Turbulente Rückfahrt

Wieder standen uns vier Stunden Busfahrt bevor. Aber dieses Mal ohne eine vierstündige Reportage der Reiseleiterin über Almaty und Kasachstan in Russisch. Auch mussten wir den Bus nur einmal anschieben. Womöglich könnte man ja jetzt einmal im Bus schlafen? Da alle ein wenig erschöpft waren, war es zudem auch angenehm ruhig. Doch kaum auf der regulären Straße angekommen, hatte ich das Gefühl, dass der Busfahrer es auf einmal ziemlich eilig hatte. Statt Schlaf regte sich jetzt Unruhe in mir. Jede Pause, die wir machten, genoss ich richtig und konnte mich etwas entspannen. Gegen acht Uhr abends kamen wir in Almaty heil wieder an. Die Erschöpfung war wohl jedem anzusehen. Wir tauschten noch ein paar Eindrücke und Telefonnummern aus, verabschiedeten uns und fuhren dann nach Hause.

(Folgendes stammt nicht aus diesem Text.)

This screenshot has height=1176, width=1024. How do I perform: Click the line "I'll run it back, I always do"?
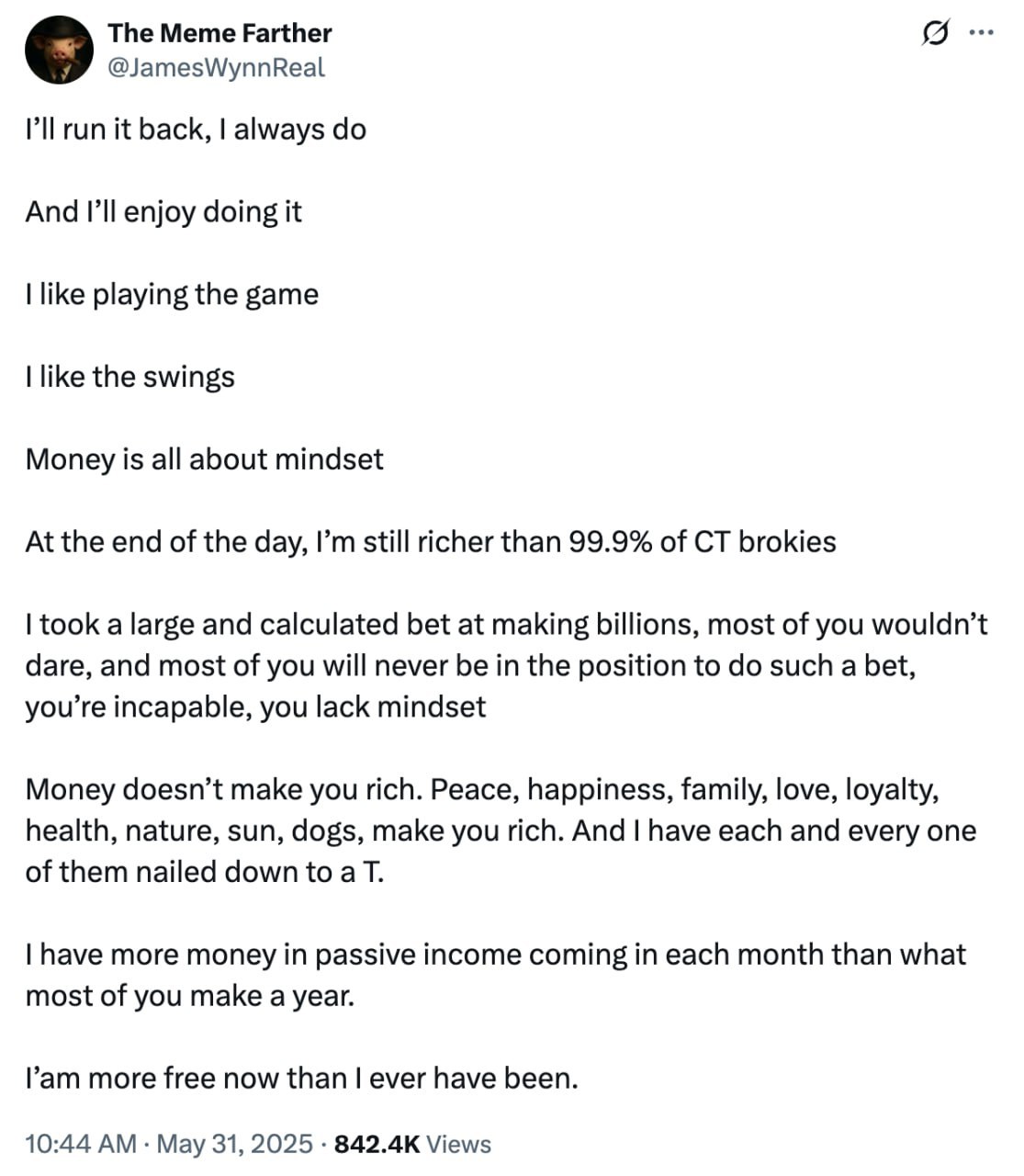pos(196,130)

Als der Wecker gegen sechs Uhr morgens klingelte, dachte ich, ob sich das frühe Aufstehen wohl lohnen wird? Doch wenn ich den ganzen Tag Revue passieren lasse, muss ich sagen, dass es ein unglaubliches Erlebnis war, das ich jedem nur empfehlen kann. Gerade die Tatsache, dass dieser Ausflug nicht so typisch deutsch war, verlieh ihm seinen besonderen Charme. Und natürlich der Blick entlang des Canyons, im Hintergrund die Berge von China, einfach einmalig. Einfach unvergesslich!